Di Tepi Barat, yang diduduki sejak 1967, pasukan Israel telah menggusur puluhan ribu orang dari kamp-kamp pengungsi sebagai bagian dari operasi militer besar-besaran.
Tahun ini menandai peringatan 77 tahun Nakba, di mana sekitar 750.000 warga Palestina melarikan diri atau diusir dari tanah mereka setelah Israel mendeklarasikan dirinya sebagai negara merdeka di wilayah tersebut.
Di kota Ramallah, bendera Palestina dan bendera hitam bertuliskan "kembali" berkibar di persimpangan jalan pada hari Rabu, sementara anak-anak sekolah diangkut dengan bus ke pusat kota untuk mengambil bagian dalam peringatan selama seminggu.
Pada satu acara, anak laki-laki muda yang mengenakan syal kuffiyeh Palestina melambaikan bendera dan membawa replika kunci raksasa, simbol rumah-rumah yang hilang di tempat yang sekarang menjadi Israel yang diharapkan dapat ditinggali kembali oleh keluarga-keluarga.

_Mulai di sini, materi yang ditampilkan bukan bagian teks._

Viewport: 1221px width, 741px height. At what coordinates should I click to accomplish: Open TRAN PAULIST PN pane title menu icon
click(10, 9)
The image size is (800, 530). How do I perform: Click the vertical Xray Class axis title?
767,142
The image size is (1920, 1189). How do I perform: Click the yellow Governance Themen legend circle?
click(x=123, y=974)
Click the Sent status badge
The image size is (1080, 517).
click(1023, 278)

Tidak ada acara yang direncanakan di Gaza, tempat lebih dari 19 bulan perang dan pemboman Israel telah membuat penduduknya miskin dan mengungsi.
Moamen al-Sherbini, seorang penduduk kota Khan Younis di Gaza selatan, mengatakan kepada kantor berita AFP bahwa ia merasa sejarah terulang kembali.

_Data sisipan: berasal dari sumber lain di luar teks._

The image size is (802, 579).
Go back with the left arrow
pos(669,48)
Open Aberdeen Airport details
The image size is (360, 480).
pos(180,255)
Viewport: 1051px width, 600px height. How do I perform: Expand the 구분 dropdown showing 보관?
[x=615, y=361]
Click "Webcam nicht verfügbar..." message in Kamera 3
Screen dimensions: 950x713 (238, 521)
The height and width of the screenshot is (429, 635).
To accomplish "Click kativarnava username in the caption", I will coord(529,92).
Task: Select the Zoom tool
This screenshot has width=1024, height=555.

"Kehidupan kami di sini di Gaza telah menjadi satu Nakba yang panjang, kehilangan orang-orang terkasih, rumah-rumah kami hancur, mata pencaharian kami hilang."
Hampir semua dari 2,4 juta penduduk Gaza telah mengungsi setidaknya sekali selama perang Israel.
Pada awal Mei, kabinet keamanan Israel menyetujui rencana untuk memperluas serangan militer di Gaza, yang ditujukan untuk "menaklukkan" wilayah tersebut sambil menggusur penduduknya secara massal, yang menuai kecaman internasional.
Perdana Menteri Israel Benjamin Netanyahu mengatakan pemerintahnya tengah berupaya mencari negara ketiga untuk menampung penduduk Gaza, beberapa bulan setelah Presiden Amerika Serikat Donald Trump menyarankan agar mereka diusir dan wilayah tersebut dikembangkan kembali sebagai tujuan wisata.
"Hari Nakba bukan lagi sekadar kenangan – ini adalah kenyataan sehari-hari yang kami alami di Gaza," kata Malak Radwan yang berusia 36 tahun, berbicara dari Nuseirat di pusat daerah kantong tersebut.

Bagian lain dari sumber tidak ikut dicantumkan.